— BEGIN Provided entries —

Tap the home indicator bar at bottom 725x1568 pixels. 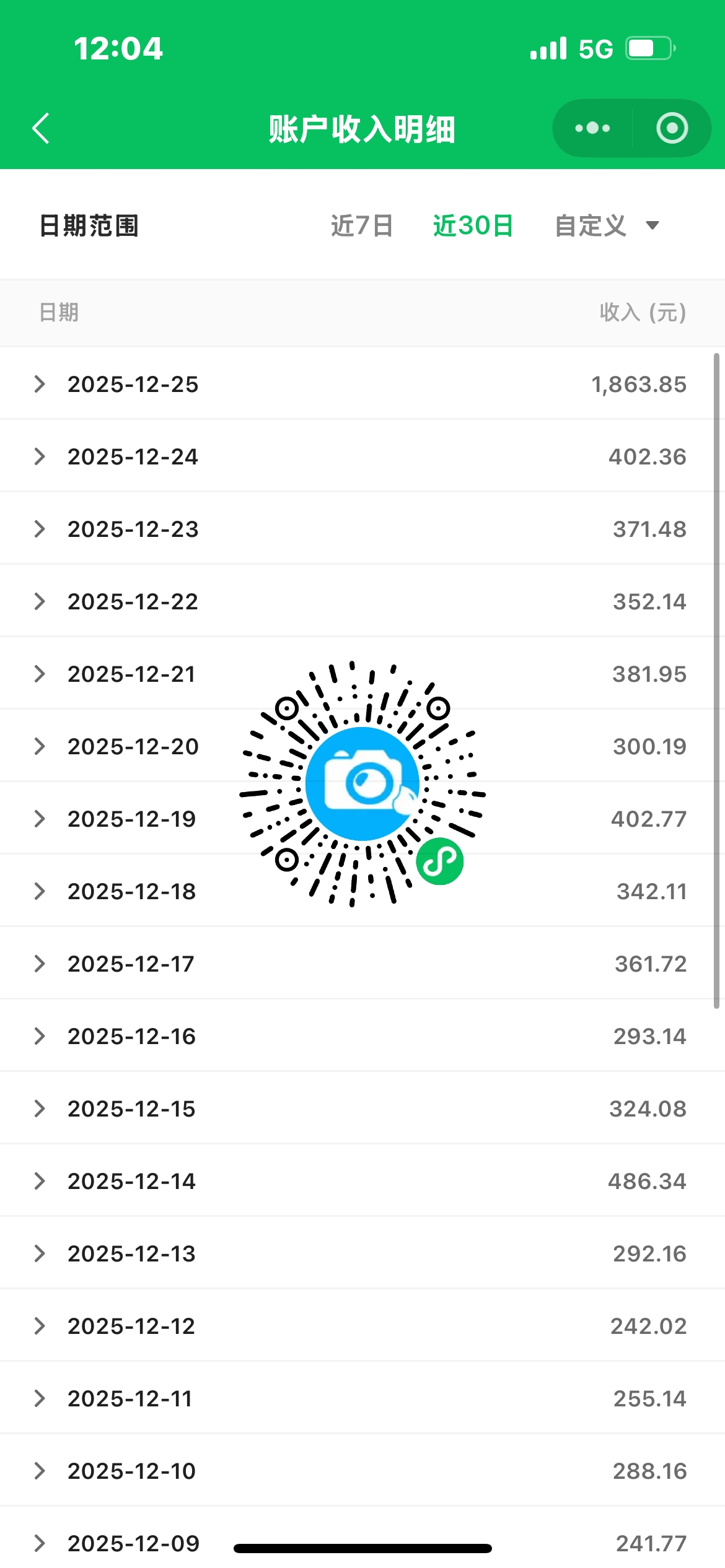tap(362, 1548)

— END Provided entries —
— BEGIN Provided entries —

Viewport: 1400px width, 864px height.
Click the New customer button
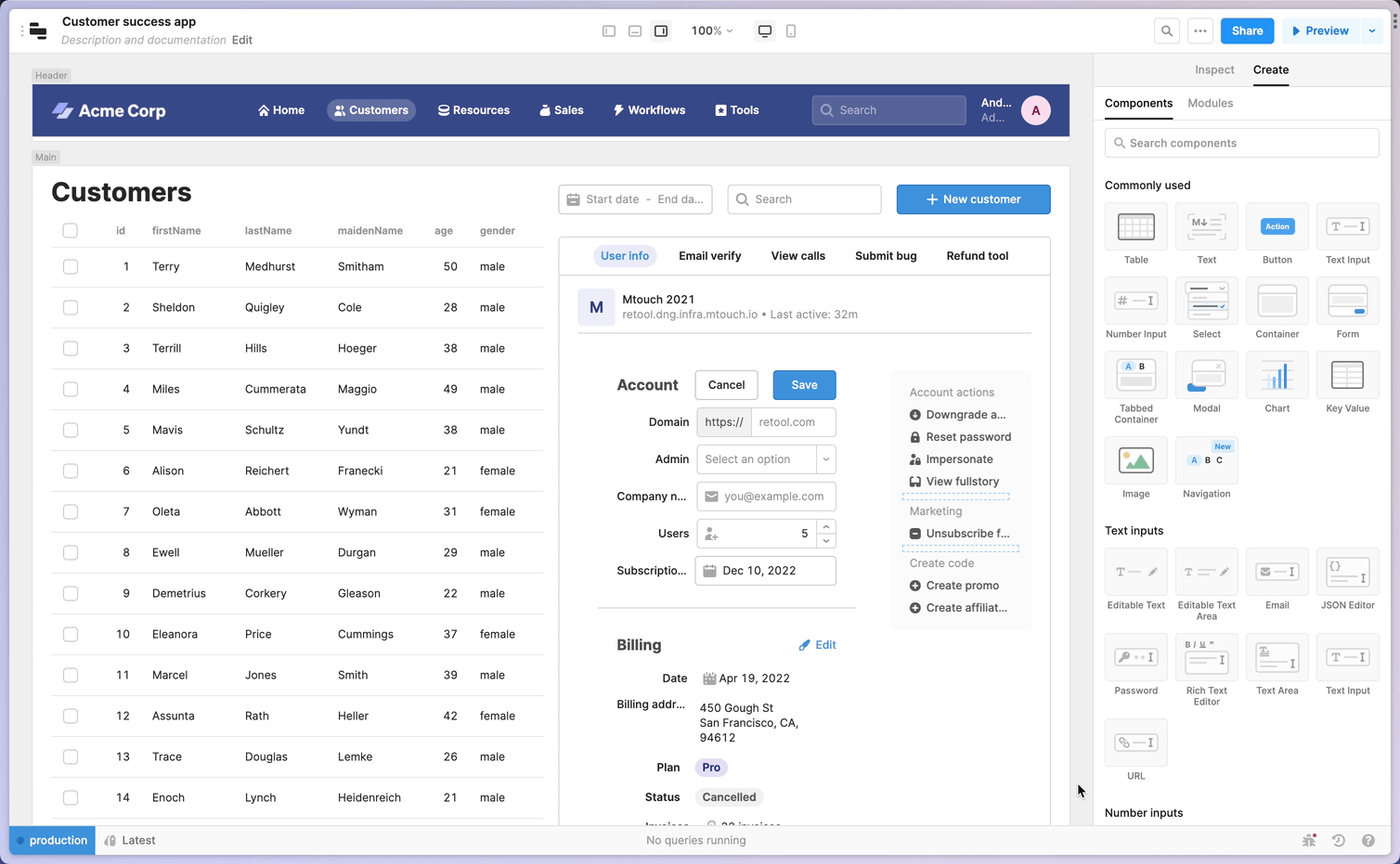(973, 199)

— END Provided entries —
— BEGIN Provided entries —

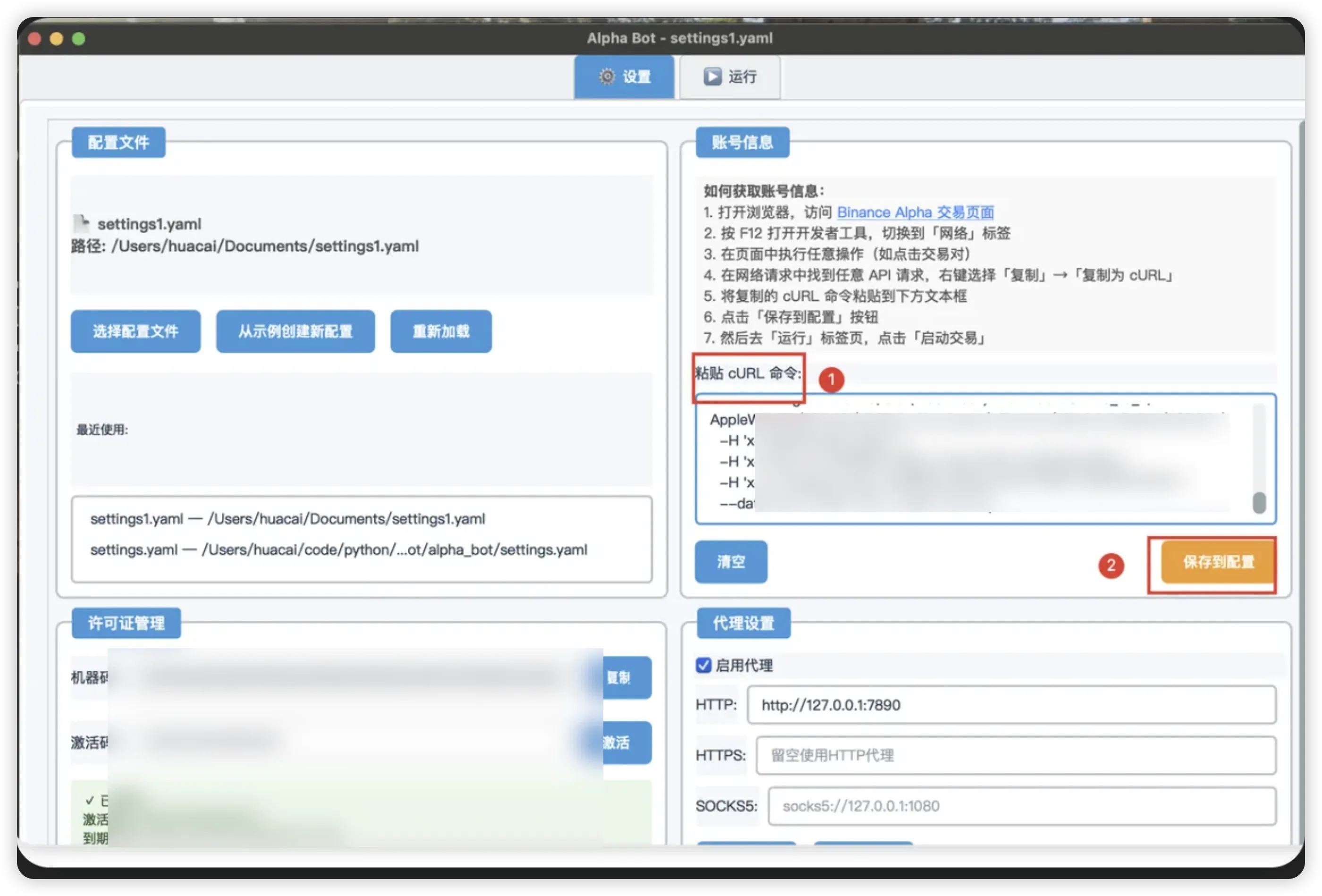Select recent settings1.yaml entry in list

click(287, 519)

— END Provided entries —

Rename "entry" to "item" in the part of the data that opens with the line containing "Select recent settings1.yaml entry in list" and closes with the line containing "click(287, 519)", and return only those lines with nothing else altered. Leave the pictures out.

Select recent settings1.yaml item in list

click(287, 519)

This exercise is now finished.